Dairy Diary &Teat Tweet for Critical Media Lab and Render Art Gallery University of Waterloo
Exhibition December 11, 2009 - December 1, 2010 (with parts of project ongoing).

Teat Tweet is a technological interventions into the dairy production process. While current production of meat and dairy use technology as a means of distancing human contact with animals, this project is intended to connect consumers with the animals as producers and product. Moreover, the site specific work connects rural Ontario dairy farms with urban consumers. Cows send tweets about their milking--teat tweets. Consumers are linked back to the sites of production and the techno-animal nexus of production.
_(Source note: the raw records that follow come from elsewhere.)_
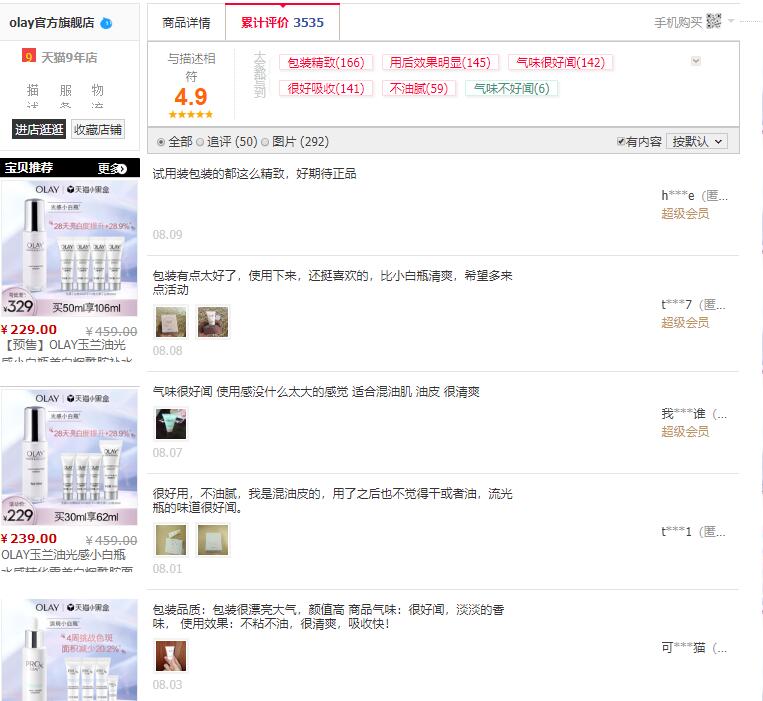Viewport: 763px width, 701px height.
Task: Click the blue badge next to olay官方旗舰店
Action: pos(106,23)
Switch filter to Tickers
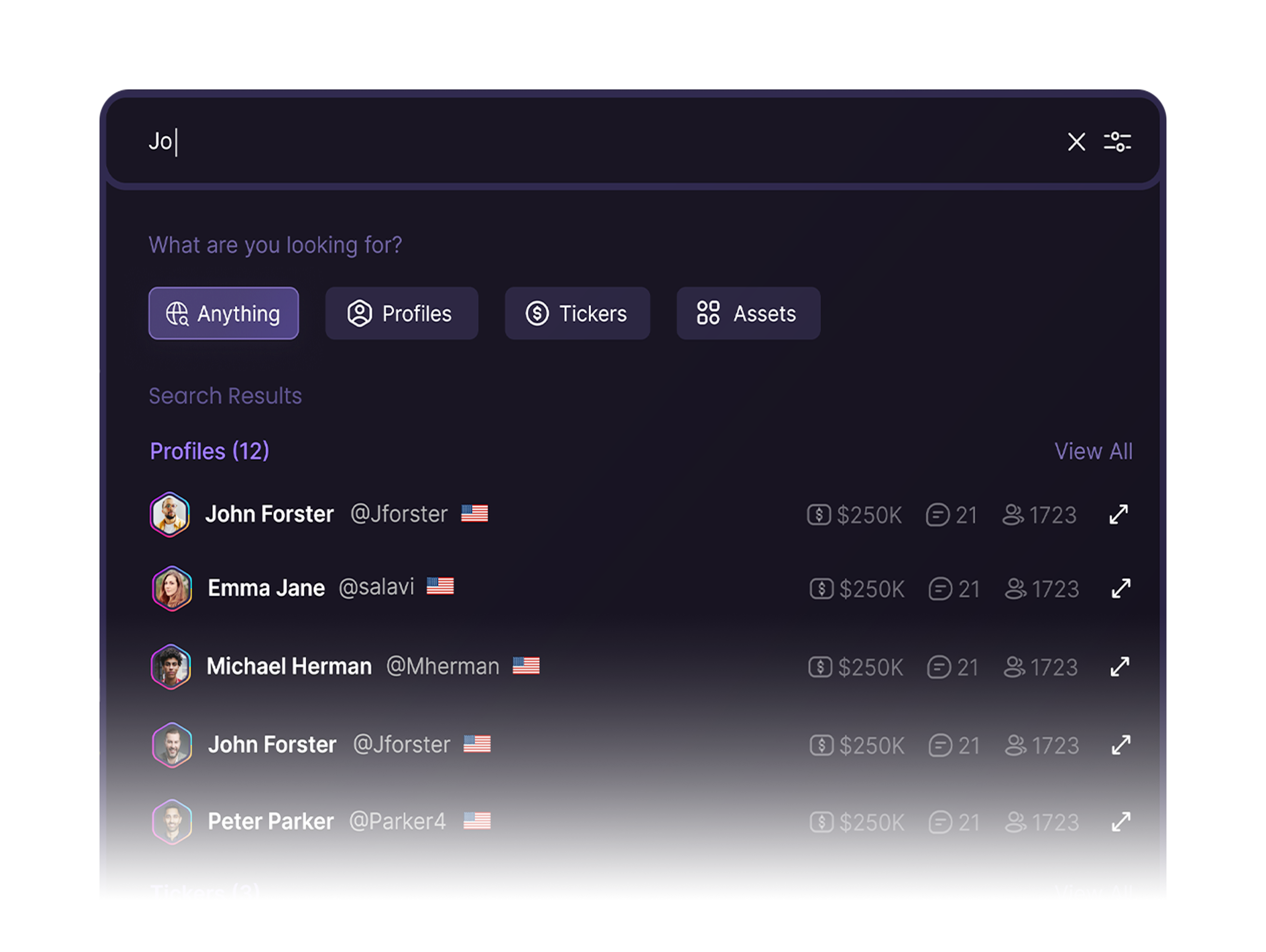 (577, 313)
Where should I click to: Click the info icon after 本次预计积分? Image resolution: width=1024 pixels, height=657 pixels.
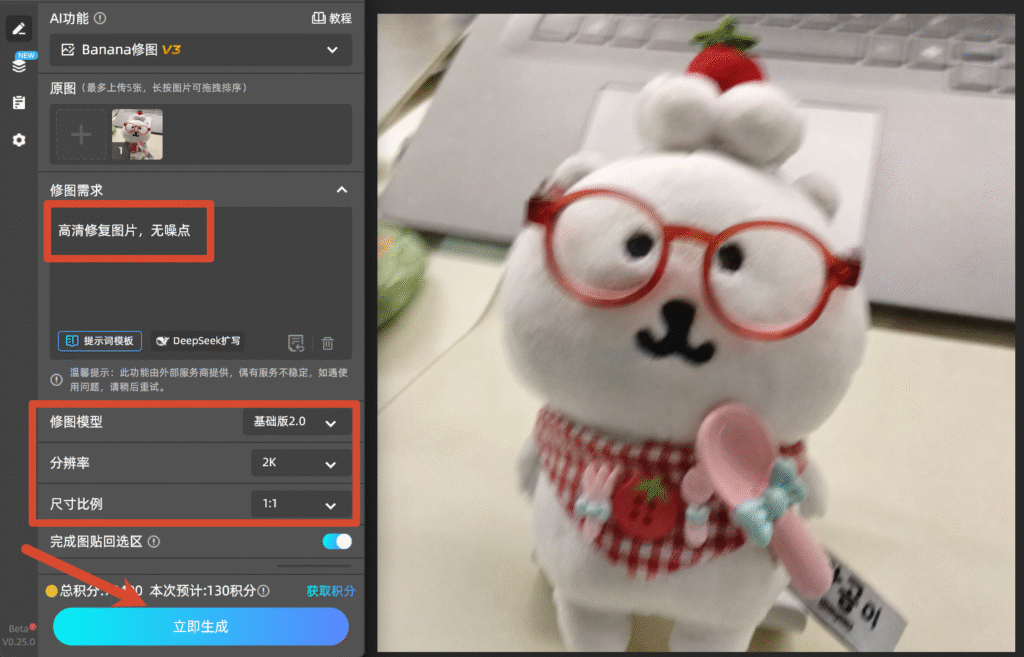263,591
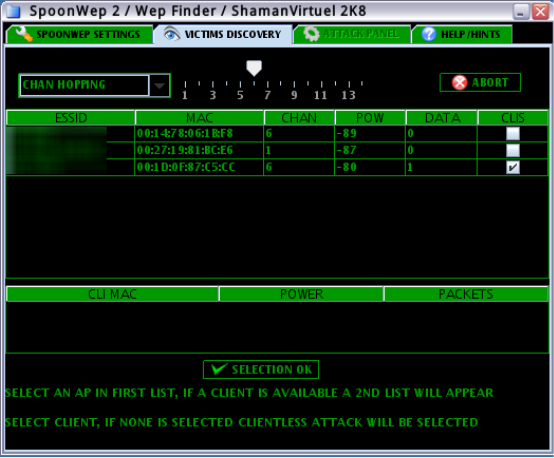This screenshot has height=458, width=554.
Task: Click the window icon in title bar
Action: tap(13, 11)
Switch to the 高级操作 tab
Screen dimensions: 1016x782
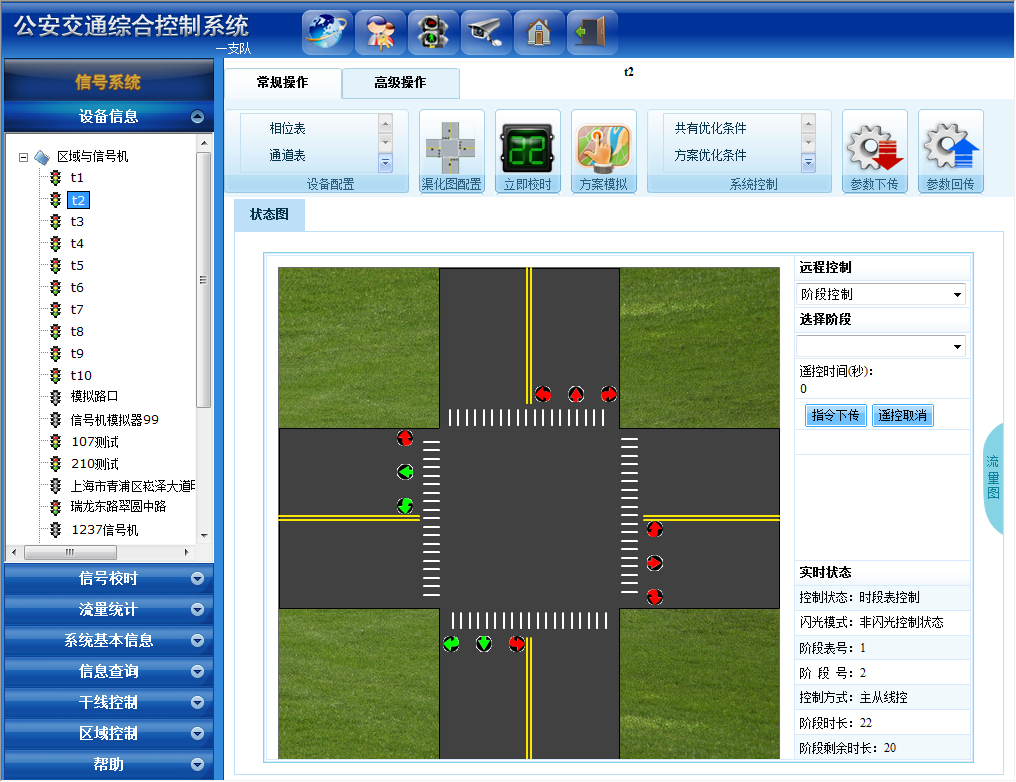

Hopefully the twittering cattle spark consumer interest in the history of production of their neatly packaged products. Such images reconfigure the ideology of the farm and images of the pastoral.

 

Beasts of Labor

This is my current historical project addressing peasant poetry, the pastoral, and biopower. The work will look at the poetry of Robert Bloomfield, John Clare, Stephen Duck, and Elizabeth Hands (among others), illustrations of animals and human-animal hybrids by Thomas Rowlandson and Henry William Pyne, and the natural history illustrations of George Stubbs and Thomas Bewick alongside natural history texts. I intend to examine the complex series of connections in the pastoral between agricultural laborers and evasive depiction of animal death. The machinery of biopower at work on the material, biological, and political body of the agricultural laborer can be read through the figure of animal death. More potently, human life and labor functions in the same manner as the life and labor of livestock. Human bare life and animal life are interconnected. Using a variety of art, poetry, and agricultural treaties, I propose to develop how the logic of biopower as explicated by Foucault and Agamben can describe the human-animal relationship of the eighteenth and nineteenth century. Furthermore, and most pressingly, linking the role of the laboring subject to that of animals allows us to think of human fragility alongside other species. It is this opportunity to think by way of our own fragility which makes this mode of reading meaningful. Such a mode of embodied thinking stands in contradistinction to the empire of reason used as a tool for blunting our relationship to the nonhuman.

 

Animality

Animality has been a prototype film only partly produced. It was designed to reveal the creative process which artists undergo in developing and making their work.The complexity is both heightened and made more visible in this film by focusing on artists who work alongside each other rather than alone and who work with the wild card willfulness of animals. Animality investigates three established artists’ partnerships: Steve Baker and Kate Downhill, Olly and Suzi and Snaebjornsdottir/Wilson.animality
The conversations and exchanges of ideas by means of words, gestures, and the manipulation of materials allow thought to be made palpably visible and thus, captured on film. Viewers watch thinking and art evolve as each group takes a work from initial concept to a final gallery show. Baker describes the task as "trusting in the process of what was being done, which of course involved botching a lot of stuff along the way, and was itself the manner in which the work was emerging." Rather than simply have artists discuss their finalized work, the film reveals the fragility and adventure of art as it unfolds.